- _Work request_
From the line containing "The width and" through the last line of the entries, output the text exactly. Pictures stay out.

******

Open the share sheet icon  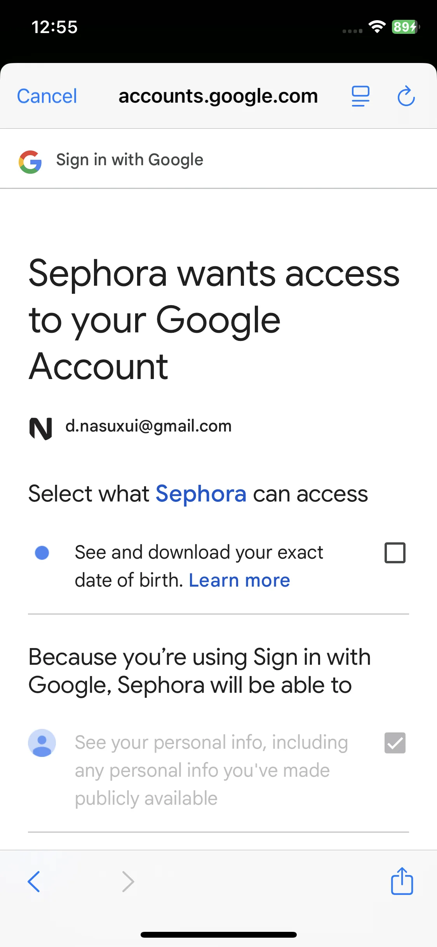click(402, 881)
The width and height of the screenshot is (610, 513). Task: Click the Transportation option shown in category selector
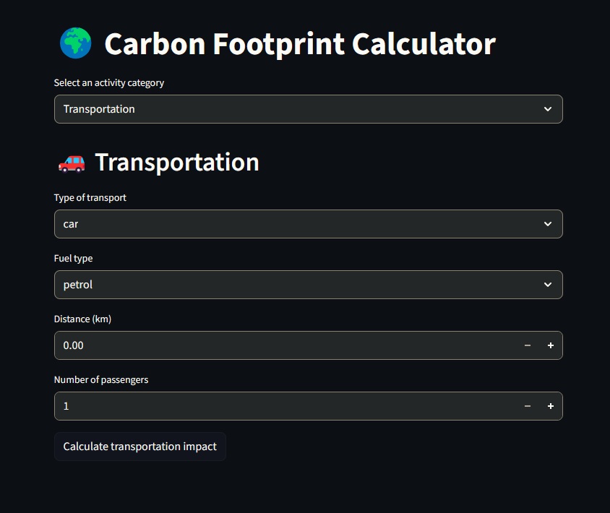click(99, 109)
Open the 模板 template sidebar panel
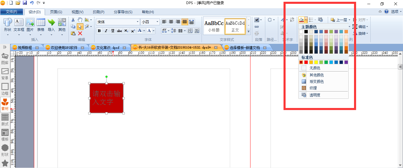This screenshot has width=403, height=168. pos(5,135)
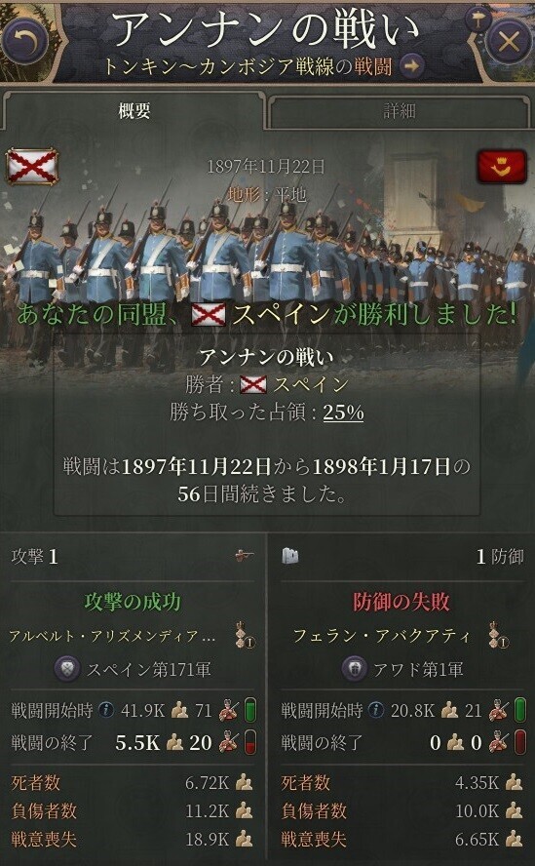535x866 pixels.
Task: Click attacker info icon beside 戦闘開始時 41.9K
Action: tap(106, 710)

******

- _Answer for the task_
The width and height of the screenshot is (610, 513). Task: Click the Transportation option shown in category selector
click(99, 109)
Open the 模板 template sidebar panel
This screenshot has width=403, height=168. pos(5,135)
535x866 pixels.
Task: Click attacker info icon beside 戦闘開始時 41.9K
Action: tap(106, 710)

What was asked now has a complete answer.